#### Selected text:
———

A comprehensive framework for temporal topic modeling and analysis of social media data from Threads, Mastodon, and Bluesky platforms. This repository implements and compares four distinct approaches for tracking emerging topics and their evolution over time, with applications in cybersecurity, misinformation detection, and harmful narrative analysis.
This project addresses the critical need for robust methods to track emerging topics and their temporal evolution on social media platforms. The proliferation of social media has made it a dominant source of information and public discourse, but also a conduit for misinformation and malicious activities. This work provides tools and methodologies for temporal topic analysis with emphasis on interpretability, representation, and temporal coherence.
- Multi-platform data collection: Scrapers for Threads, Mastodon, and Bluesky
- Novel datasets: Curated and preprocessed temporal datasets from multiple social networks
- Four temporal topic modeling approaches:
- NMF with Temporal Regularization - Statistical matrix factorization with temporal smoothing
- BERTopic - Transformer-based semantic topic modeling
- NetDTM - Neural dynamic topic model with time-aware attention
- ST-DBSCAN (Modified) - Spatio-temporal clustering with semantic similarity
- Interactive visualization tools for exploring topic lifecycles
.
├── Scraping/ # Data collection modules
│ ├── threads_scraper.py # Threads API scraper using metathreads
│ ├── bluesky_scraper.py # Bluesky/AT Protocol scraper
│ └── mastodon_hashtag_scraper.py # Mastodon hashtag-based scraper
│
├── Preprocessing/ # Data preprocessing pipelines
│ ├── threads_preprocess.py # Threads data cleaner
│ ├── bluesky_preprocess.py # Bluesky data cleaner
│ └── mastodon_preprocess.py # Mastodon data cleaner
│
├── NMF_Temp_Reg/ # NMF with Temporal Regularization
│ └── NMF_temp_reg.py # Implementation of temporal NMF
│
├── BERTopic/ # BERTopic implementation
│ └── bertopic.ipynb # Jupyter notebook with BERTopic experiments
│
├── NetDTM/ # Neural Dynamic Topic Model
│ └── NetDTM.py # PyTorch implementation of NetDTM
│
├── ST_DBSCAN_mod/ # Modified ST-DBSCAN
│ └── stdbscan_modified.py # Semantic ST-DBSCAN clustering
│
└── docs/ # Documentation
└── thesis.md # Full thesis document
- Python 3.9 or higher
- CUDA-capable GPU (recommended for NetDTM and BERTopic)

———

#### Data lines:
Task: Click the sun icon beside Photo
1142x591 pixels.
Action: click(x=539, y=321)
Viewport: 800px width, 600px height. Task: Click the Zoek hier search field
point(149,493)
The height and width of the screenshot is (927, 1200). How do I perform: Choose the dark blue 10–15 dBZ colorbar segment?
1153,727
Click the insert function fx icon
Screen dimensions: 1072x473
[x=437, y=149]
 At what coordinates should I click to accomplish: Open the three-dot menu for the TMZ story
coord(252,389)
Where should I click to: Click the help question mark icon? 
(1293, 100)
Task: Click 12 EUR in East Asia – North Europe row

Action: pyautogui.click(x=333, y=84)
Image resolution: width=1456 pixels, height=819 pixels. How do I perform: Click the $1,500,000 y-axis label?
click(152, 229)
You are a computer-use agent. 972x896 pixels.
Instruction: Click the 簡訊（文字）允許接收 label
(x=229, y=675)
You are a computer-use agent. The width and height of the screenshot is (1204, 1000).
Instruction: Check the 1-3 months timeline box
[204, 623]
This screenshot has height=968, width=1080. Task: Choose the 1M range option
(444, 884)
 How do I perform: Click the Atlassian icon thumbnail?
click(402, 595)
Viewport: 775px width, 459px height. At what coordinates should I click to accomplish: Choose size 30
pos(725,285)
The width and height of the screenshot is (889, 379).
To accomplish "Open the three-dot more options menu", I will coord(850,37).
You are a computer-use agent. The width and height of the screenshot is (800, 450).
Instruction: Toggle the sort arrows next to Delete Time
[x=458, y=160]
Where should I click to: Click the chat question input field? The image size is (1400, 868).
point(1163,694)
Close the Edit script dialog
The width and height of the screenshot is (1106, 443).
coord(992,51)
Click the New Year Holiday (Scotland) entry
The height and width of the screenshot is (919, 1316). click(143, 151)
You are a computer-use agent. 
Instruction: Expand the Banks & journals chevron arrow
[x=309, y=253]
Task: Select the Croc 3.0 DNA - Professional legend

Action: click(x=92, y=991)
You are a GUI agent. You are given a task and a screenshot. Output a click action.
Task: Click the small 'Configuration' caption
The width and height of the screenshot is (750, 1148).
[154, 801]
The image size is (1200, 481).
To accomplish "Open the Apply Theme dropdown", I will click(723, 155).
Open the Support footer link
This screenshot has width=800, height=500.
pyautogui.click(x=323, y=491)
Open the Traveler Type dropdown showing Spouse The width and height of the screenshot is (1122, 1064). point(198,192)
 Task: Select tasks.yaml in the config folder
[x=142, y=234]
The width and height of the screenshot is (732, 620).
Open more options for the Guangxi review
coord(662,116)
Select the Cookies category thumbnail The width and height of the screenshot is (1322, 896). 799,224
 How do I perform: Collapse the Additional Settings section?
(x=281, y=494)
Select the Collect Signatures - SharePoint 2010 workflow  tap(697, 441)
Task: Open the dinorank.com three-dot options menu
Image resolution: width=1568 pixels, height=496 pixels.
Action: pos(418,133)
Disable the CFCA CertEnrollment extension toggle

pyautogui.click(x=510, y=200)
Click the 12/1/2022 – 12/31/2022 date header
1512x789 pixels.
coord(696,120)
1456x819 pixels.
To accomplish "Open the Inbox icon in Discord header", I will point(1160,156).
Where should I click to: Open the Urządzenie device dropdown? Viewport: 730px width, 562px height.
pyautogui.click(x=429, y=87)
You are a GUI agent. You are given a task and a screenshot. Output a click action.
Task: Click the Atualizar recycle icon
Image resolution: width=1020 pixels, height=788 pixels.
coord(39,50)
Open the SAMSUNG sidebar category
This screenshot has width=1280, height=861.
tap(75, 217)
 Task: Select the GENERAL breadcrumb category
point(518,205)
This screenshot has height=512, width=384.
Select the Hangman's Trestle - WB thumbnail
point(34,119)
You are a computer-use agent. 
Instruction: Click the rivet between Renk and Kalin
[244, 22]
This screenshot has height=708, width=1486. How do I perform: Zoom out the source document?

———

#### Stated task A:
Answer these from the topic modeling repository description:
(i) What does the Threads scraper use to access the Threads API?
(ii) What Python version does the project require?
(iii) Which of the four approaches is implemented as a Jupyter notebook?
#### Stated task B:
According to the topic modeling repository description, why are robust methods for tracking emerging topics and their evolution on social media needed? Answer in one to three sentences.
#### Stated task C:
Pick up the topic modeling repository description from the point where it stops, and continue it.
You can set the listing aside.

#### Expected answer A:
(i) It uses metathreads.
(ii) Python 3.9 or higher.
(iii) BERTopic.

#### Expected answer B:
Social media has become a dominant source of information and public discourse. It has also become a conduit for misinformation and malicious activities.

#### Expected answer C:
Core dependencies include:
pip install numpy pandas scikit-learn torch transformers sentence-transformers
pip install bertopic umap-learn hdbscan plotly matplotlib seaborn
pip install nltk requests metathreadsFor the complete environment setup, see the individual module documentation.
from Scraping.threads_scraper import get_thread_posts
# Initialize and scrape threads
posts = get_thread_posts("https://www.threads.net/@username/post/...")from Scraping.bluesky_scraper import BlueskyScraper
scraper = BlueskyScraper("username", "password")
posts = scraper.get_profile_posts("handle.bsky.social",
start_time=datetime(2024, 9, 1),
end_time=datetime(2024, 12, 31))from Scraping.mastodon_hashtag_scraper import MastodonHashtagScraper
scraper = MastodonHashtagScraper("https://mastodon.social")
posts = scraper.scrape_hashtag_with_date_range("topic",
start_date="2024-09-01",
end_date="2024-12-31")from Preprocessing.threads_preprocess import preprocess_threads
from Preprocessing.bluesky_preprocess import preprocess_bluesky
from Preprocessing.mastodon_preprocess import preprocess_mastodon
# Preprocess Threads data
posts, timestamps = preprocess_threads("threads_data.json")
# Preprocess Bluesky data
posts, timestamps, netdtm_data = preprocess_bluesky("bluesky_data.json")
# Preprocess Mastodon data
posts, timestamps, netdtm_data = preprocess_mastodon("mastodon_data.json")from NMF_Temp_Reg.NMF_temp_reg import TemporalNMF
model = TemporalNMF(n_topics=10, temporal_regularization=0.1)
grouped_data = model.preprocess_data(df, text_col='text', time_col='timestamp')
model.fit(grouped_data)# See BERTopic/bertopic.ipynb for complete workflow
from bertopic import BERTopic
from sentence_transformers import SentenceTransformer
embedding_model = SentenceTransformer('all-MiniLM-L6-v2')
topic_model = BERTopic(embedding_model=embedding_model)
topics, probs = topic_model.fit_transform(docs)from NetDTM.NetDTM import NetDTMTrainer
trainer = NetDTMTrainer(vocab_size, topic_dim, embedding_dim)
trainer.train(train_data, val_data, epochs=100)from ST_DBSCAN_mod.stdbscan_modified import SemanticSTDBSCAN
clusterer = SemanticSTDBSCAN(eps_semantic=0.2, eps_temporal=3, min_samples=5)
clusterer.fit(embeddings, timestamps)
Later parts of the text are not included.